The twist of his body effectively conveys to the viewer the feeling that he is about to move; an impression heightened with contrapposto. The statue is a Renaissance interpretation of a common ancient Greek theme of the standing heroic male nude. In the High Renaissance, contrapposto poses were thought of as a distinctive feature of antique sculpture, initially materialised in the Doryphoros of Polykleitos (c. 440 BC). This is typified in David, as the figure stands with one leg holding its full weight and the other leg forward. This classic pose causes the figure's hips and shoulders to rest at opposing angles, giving a slight s-curve to the entire torso. The contrapposto is emphasized by the turn of the head to the left, and by the contrasting positions of the arms.
Michelangelo's David has become one of the most recognized works of Renaissance sculpture; a symbol of strength and youthful beauty. The colossal size of the statue alone impressed Michelangelo's contemporaries. Vasari described it as "certainly a miracle that of Michelangelo, to restore to life one who was dead," and then listed all of the largest and most grand of the ancient statues that he had ever seen, concluding that Michelangelo's work surpassed "all ancient and modern statues, whether Greek or Latin, that have ever existed."

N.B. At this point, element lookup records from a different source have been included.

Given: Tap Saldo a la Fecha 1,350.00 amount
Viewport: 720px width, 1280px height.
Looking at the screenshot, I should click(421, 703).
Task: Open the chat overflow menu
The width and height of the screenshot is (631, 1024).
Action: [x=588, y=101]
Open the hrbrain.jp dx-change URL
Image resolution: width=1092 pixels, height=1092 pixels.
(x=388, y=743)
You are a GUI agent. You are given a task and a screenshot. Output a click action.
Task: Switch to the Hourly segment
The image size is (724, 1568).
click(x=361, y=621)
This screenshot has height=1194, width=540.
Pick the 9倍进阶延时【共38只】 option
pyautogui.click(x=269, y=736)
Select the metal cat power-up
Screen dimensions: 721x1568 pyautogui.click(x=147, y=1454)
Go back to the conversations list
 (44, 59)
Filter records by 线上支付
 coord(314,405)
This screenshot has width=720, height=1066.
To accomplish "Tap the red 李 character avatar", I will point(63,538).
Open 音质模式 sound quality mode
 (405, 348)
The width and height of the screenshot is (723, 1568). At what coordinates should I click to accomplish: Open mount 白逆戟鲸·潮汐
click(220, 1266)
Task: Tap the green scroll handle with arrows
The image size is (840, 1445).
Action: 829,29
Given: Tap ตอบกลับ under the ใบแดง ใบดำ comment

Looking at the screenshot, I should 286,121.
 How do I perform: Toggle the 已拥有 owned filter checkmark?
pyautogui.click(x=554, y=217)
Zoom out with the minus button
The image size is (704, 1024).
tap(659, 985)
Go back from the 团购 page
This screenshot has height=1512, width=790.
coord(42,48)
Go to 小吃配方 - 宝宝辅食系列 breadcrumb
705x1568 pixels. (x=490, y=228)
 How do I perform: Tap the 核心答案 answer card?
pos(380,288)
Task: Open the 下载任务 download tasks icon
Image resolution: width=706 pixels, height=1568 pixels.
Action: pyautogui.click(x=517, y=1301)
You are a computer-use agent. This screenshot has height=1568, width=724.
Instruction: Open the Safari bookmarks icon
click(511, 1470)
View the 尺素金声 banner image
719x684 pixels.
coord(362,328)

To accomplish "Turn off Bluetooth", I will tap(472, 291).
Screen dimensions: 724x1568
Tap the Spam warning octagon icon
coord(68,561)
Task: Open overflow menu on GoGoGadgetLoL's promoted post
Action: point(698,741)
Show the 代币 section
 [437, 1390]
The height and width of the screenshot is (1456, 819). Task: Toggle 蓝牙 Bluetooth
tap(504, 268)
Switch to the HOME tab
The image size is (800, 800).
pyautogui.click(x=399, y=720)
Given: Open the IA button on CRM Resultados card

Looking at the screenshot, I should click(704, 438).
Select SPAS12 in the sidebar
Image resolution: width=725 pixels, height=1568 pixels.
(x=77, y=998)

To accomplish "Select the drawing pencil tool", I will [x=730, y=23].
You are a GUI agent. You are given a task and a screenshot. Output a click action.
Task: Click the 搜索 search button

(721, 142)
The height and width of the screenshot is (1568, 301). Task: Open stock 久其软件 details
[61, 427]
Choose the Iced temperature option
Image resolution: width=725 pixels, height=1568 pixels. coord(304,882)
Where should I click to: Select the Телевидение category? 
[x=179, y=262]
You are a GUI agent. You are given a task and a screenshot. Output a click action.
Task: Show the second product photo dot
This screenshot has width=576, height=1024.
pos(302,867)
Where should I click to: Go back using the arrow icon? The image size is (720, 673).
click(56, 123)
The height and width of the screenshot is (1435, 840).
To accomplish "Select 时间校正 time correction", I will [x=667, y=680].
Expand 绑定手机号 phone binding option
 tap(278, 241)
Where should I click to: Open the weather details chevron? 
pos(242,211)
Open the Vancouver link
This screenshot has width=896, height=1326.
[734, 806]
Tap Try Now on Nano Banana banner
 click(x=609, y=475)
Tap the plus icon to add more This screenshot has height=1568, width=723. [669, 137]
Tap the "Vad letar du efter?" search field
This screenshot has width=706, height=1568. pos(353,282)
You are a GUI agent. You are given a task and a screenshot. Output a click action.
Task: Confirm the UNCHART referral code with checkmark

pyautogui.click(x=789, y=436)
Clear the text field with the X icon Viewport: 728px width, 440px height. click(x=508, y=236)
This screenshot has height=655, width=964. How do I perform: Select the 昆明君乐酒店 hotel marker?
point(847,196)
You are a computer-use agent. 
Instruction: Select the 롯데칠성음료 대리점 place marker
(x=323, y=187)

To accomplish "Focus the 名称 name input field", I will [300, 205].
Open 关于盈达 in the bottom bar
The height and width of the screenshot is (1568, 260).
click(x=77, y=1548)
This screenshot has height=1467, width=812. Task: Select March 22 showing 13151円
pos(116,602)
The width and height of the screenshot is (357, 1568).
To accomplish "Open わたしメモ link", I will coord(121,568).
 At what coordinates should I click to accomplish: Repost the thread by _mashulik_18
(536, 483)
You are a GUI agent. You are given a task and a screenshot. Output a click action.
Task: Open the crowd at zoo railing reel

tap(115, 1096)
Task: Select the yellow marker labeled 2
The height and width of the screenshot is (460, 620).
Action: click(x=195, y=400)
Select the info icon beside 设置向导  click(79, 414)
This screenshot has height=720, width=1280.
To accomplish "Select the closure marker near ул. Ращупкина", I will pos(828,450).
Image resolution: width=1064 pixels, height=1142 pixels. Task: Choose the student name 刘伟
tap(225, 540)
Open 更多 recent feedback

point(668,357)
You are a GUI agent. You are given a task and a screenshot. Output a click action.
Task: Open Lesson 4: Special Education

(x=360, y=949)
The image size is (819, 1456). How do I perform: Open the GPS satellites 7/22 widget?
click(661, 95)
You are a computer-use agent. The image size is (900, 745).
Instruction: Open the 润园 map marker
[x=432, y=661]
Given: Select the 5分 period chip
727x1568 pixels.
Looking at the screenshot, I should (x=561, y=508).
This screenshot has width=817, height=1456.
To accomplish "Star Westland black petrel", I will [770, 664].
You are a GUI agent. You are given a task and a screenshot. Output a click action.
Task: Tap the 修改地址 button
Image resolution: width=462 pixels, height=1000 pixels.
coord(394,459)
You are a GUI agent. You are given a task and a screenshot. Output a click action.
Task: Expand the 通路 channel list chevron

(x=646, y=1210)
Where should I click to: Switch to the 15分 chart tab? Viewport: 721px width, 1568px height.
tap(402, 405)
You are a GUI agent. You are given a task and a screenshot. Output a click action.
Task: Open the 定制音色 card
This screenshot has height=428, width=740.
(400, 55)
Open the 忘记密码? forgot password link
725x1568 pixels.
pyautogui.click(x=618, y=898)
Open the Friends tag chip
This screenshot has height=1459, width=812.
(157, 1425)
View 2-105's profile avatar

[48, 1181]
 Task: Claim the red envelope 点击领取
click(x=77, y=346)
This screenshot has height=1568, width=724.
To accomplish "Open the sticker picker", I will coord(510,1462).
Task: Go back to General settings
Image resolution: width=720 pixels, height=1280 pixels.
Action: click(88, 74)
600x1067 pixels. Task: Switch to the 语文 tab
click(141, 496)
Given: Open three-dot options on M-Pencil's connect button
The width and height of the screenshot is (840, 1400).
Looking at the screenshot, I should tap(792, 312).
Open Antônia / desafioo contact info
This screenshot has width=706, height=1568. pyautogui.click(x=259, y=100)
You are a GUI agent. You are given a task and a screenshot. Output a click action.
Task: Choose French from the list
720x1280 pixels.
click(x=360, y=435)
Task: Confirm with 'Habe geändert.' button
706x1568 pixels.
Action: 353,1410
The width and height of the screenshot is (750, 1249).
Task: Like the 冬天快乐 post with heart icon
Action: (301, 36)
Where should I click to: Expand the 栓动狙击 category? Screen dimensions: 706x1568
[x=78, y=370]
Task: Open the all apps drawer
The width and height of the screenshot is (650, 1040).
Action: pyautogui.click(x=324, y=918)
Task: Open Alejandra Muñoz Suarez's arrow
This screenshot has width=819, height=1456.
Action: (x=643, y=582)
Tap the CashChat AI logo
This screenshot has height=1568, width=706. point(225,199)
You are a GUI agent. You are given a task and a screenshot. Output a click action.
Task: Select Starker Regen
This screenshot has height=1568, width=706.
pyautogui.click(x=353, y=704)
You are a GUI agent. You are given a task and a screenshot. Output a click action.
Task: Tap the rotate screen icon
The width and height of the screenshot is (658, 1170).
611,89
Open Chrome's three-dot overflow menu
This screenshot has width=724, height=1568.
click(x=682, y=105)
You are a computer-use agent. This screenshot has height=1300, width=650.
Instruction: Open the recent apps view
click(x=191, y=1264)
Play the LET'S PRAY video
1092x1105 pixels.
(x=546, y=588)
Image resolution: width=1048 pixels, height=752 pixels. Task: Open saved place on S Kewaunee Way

The proportions of the David are atypical of Michelangelo's work; the figure has an unusually large head and hands (particularly apparent in the right hand). The small size of the genitals, though, is in line with his other works and with Renaissance conventions in general, perhaps referencing the ancient Greek ideal of pre-pubescent male nudity. These enlargements may be due to the fact that the statue was originally intended to be placed on the cathedral roofline, where the important parts of the sculpture may have been accentuated in order to be visible from below. The statue is unusually slender (front to back) in comparison to its height, which may be a result of the work done on the block before Michelangelo began carving it.
It is possible that the David was conceived as a political statue before Michelangelo began to work on it. Certainly, David the giant-killer had long been seen as a political figure in Florence, and images of the Biblical hero already carried political implications there. Donatello's bronze David, made for the Medici family, perhaps c. 1440, had been appropriated by the Signoria in 1494, when the Medici were exiled from Florence, and the statue was installed in the courtyard of the Palazzo della Signoria, where it stood for the Republican government of the city. By placing Michelangelo's statue in the same general location, the Florentine authorities ensured that David would be seen as a political parallel as well as an artistic response to that earlier work. These political overtones led to the statue being attacked twice in its early days. Protesters pelted it with stones the year it debuted, and, in 1527, an anti-Medici riot resulted in its left arm being broken into three pieces.